Mat computeScores(const std::vector<Mat> &queryDescriptors_vec,  const std::vector<Mat> &trainDescriptors_vec) {

    Mat_<float> scores(queryDescriptors_vec.size(), trainDescriptors_vec.size(), 0.0f);
    Ptr<DescriptorMatcher> matcher;
    auto nfeatures {queryDescriptors_vec[0].rows};
    matcher = BFMatcher::create(NORM_HAMMING);

    std::vector<std::vector<DMatch>> knn_matches;

    for (size_t i=0; i < queryDescriptors_vec.size(); ++i) {
        for (size_t j = 0; j < trainDescriptors_vec.size(); ++j) {
            matcher->knnMatch(queryDescriptors_vec[i], trainDescriptors_vec[j], knn_matches, 2);
            // Filter matches using Lowes ratio test
            unsigned int good_matches{0};
            for (auto &matches : knn_matches)
                if (matches[0].distance < 0.6f * matches[1].distance)
                    good_matches++;
            // Write score to scores-Mat
            const float ratio {(float) good_matches / (float) nfeatures};
            scores.at<float>(i, j) = ratio;
        }
    }
    return scores;
}

std::vector<Mat> queryDescriptorsVec {computeDescriptors("/PATH/TO/QUERY-IMAGES")};
std::vector<Mat> trainDescriptorsVec {computeDescriptors("/PATH/TO/TRAIN-IMAGES")};
Mat scores = computeScores(queryDescriptorsVec, trainDescriptorsVec);

When i run the above code i see only one active thread, even though i would consider the both implementations identical! cv::getNumThreads() yielded 4, as was the case in Python.

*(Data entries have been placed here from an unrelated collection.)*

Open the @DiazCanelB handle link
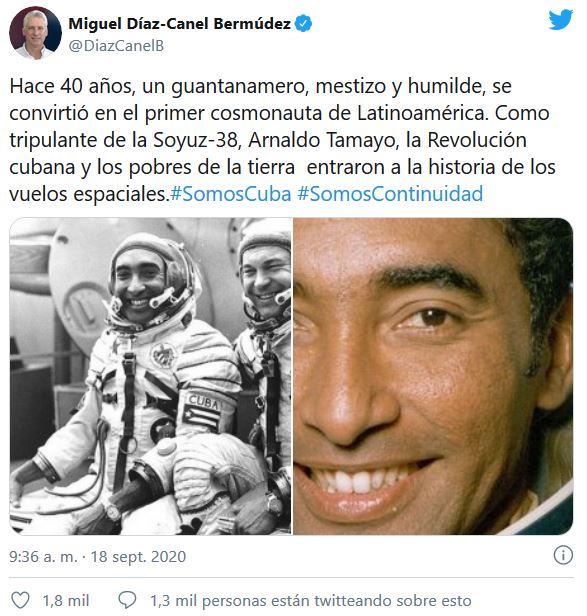The width and height of the screenshot is (587, 616). pos(116,46)
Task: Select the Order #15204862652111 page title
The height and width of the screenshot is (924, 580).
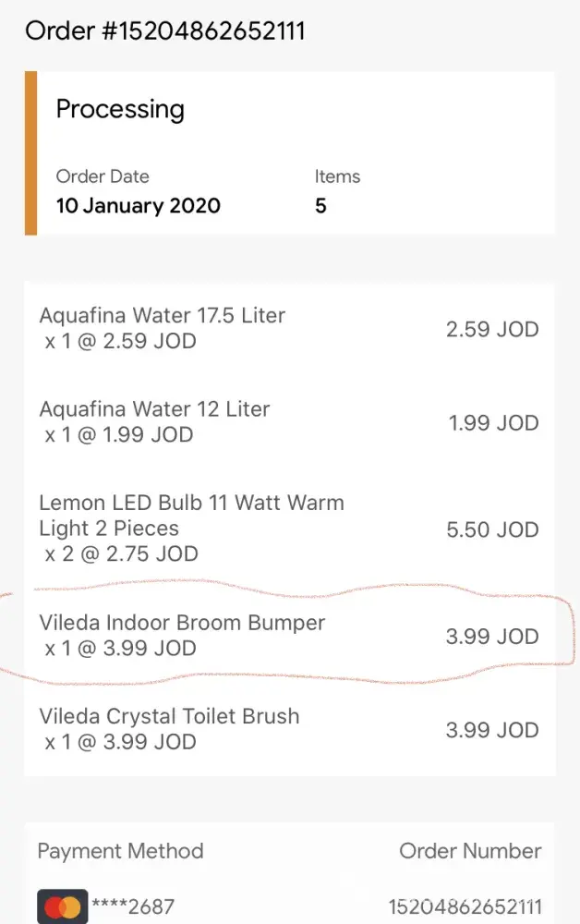Action: pos(165,30)
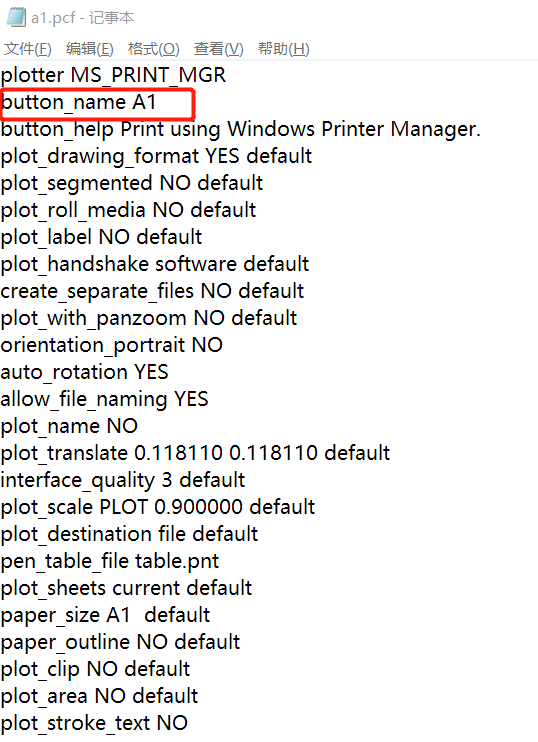Place cursor in orientation_portrait NO line
Image resolution: width=538 pixels, height=742 pixels.
(x=112, y=345)
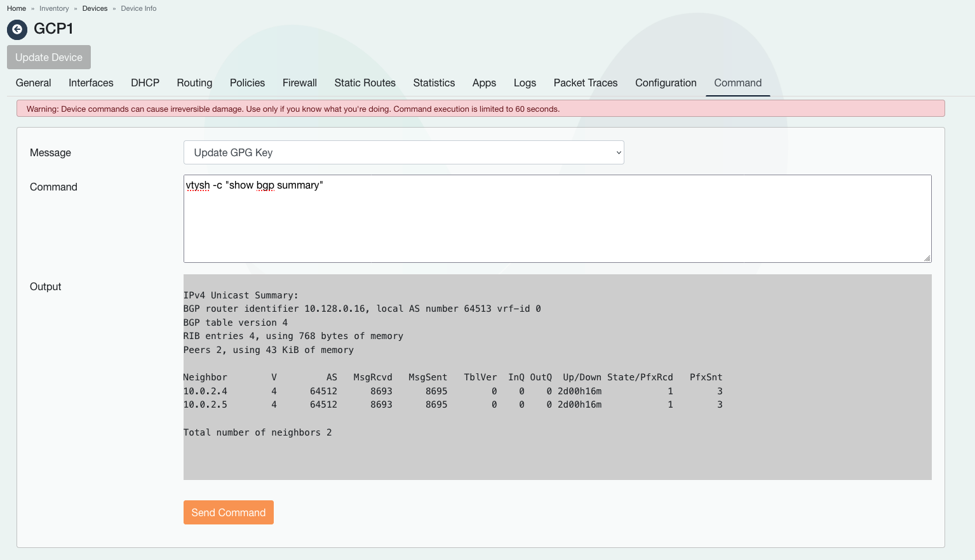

The Python-version was installed through conda (v4.4.0), while i compiled the C++-version myself (v4.5.0 from GitHub-Master). I compiled it with WITH_PTHREADS_PF active. My OS is Arch Linux and i compile my C++-projects with G++.

~ λ uname -r
5.8.12-arch1-1

~ λ g++ --version
g++ (GCC) 10.2.0
Copyright (C) 2020 Free Software Foundation, Inc.
This is free software; see the source for copying conditions.  There is NO
warranty; not even for MERCHANTABILITY or FITNESS FOR A PARTICULAR PURPOSE.

Is there some configuration required to get it working with threads in C++ also? As a bonus, is there some way to utilize all (4) available threads when running a BFMatcher?